INSOS Schweiz begrüsst grundsätzlich die Arbeit des SBFI zur Stärkung einer zukunftsgerichteten Berufsbildung. Allerdings bedauern wir, dass im Leitbild Menschen mit Behinderung keine explizite Erwähnung finden.

Die Vision basiert zu stark auf einer ökonomischen Sichtweise. Die Bedeutung der Berufsbildung für den gesellschaftlichen Zusammenhalt und für eine nachhaltige Entwicklung kommt zu wenig zum Ausdruck.

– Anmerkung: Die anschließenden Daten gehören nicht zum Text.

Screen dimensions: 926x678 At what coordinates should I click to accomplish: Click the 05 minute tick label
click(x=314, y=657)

Gemäss neuem Leitbild soll Jugendlichen wie Erwachsenen mit unterschiedlichen Voraussetzungen der (Wieder-)Einstieg in die Arbeitswelt ermöglicht werden. Die Berufsbildung soll demnach die Chance bieten, sich beruflich lebenslang zu entwickeln. INSOS Schweiz unterstützt diese Ausrichtung.

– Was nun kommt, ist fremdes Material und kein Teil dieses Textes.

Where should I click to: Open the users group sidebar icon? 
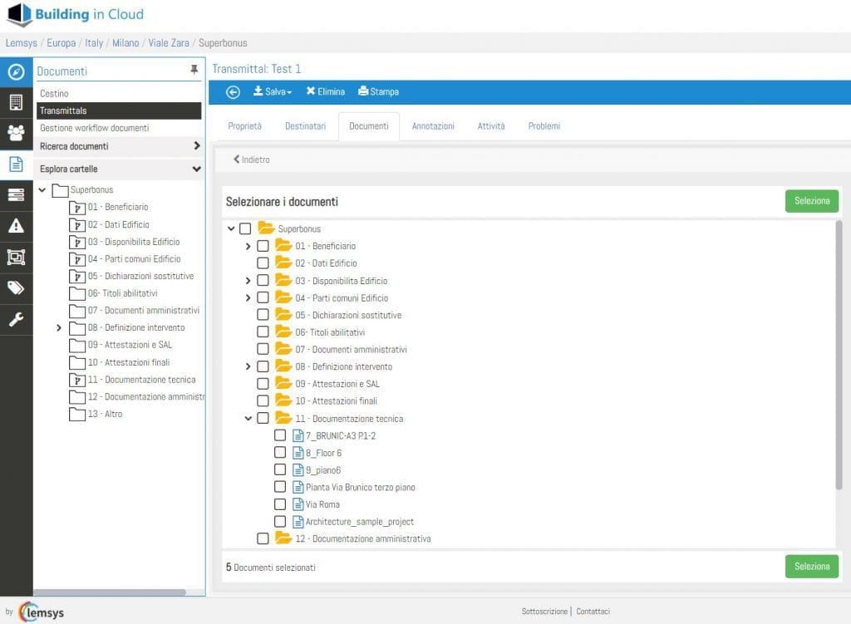[16, 133]
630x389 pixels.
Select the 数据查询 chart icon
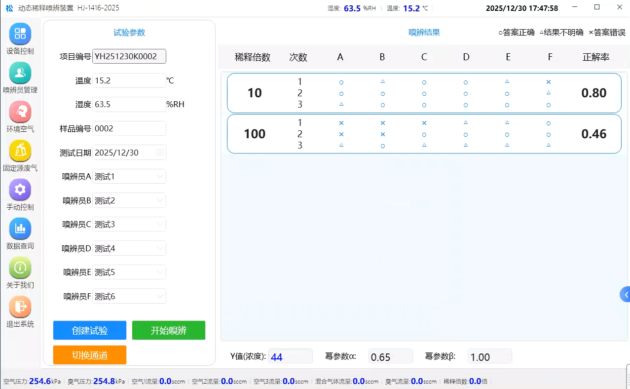(20, 229)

Erschwerter Zugang zur Berufsausbildung  

Mit der UN-Behindertenrechtskonvention verpflichtet sich die Schweiz, Menschen mit Behinderung einen Zugang zu Berufsausbildung und Weiterbildung zu ermöglichen. Dies ist im heutigen Berufsbildungssystem nur ungenügend der Fall. Deshalb wäre eine ausdrückliche Erwähnung von Menschen mit Behinderung als Zielgruppe in der Einleitung des Leitbilds ein wichtiges Zeichen.

Chance für innovative Projekte

Im vorgeschlagenen Programm wird das „Entwickeln von innovativen Praxiskonzepten für die Berufsbildung zur Integration benachteiligter Gruppen“ erwähnt. Wir sehen darin die Chance, innovative Projekte wie den Individuellen Kompetenznachweis (IKN), die Praktische Ausbildung PrA sowie den Ausbaus der Massnahmen zum Nachteilsausgleich voranzubringen und zu einem integralen Bestandteil des Berufsbildungssystems weiterzuentwickeln.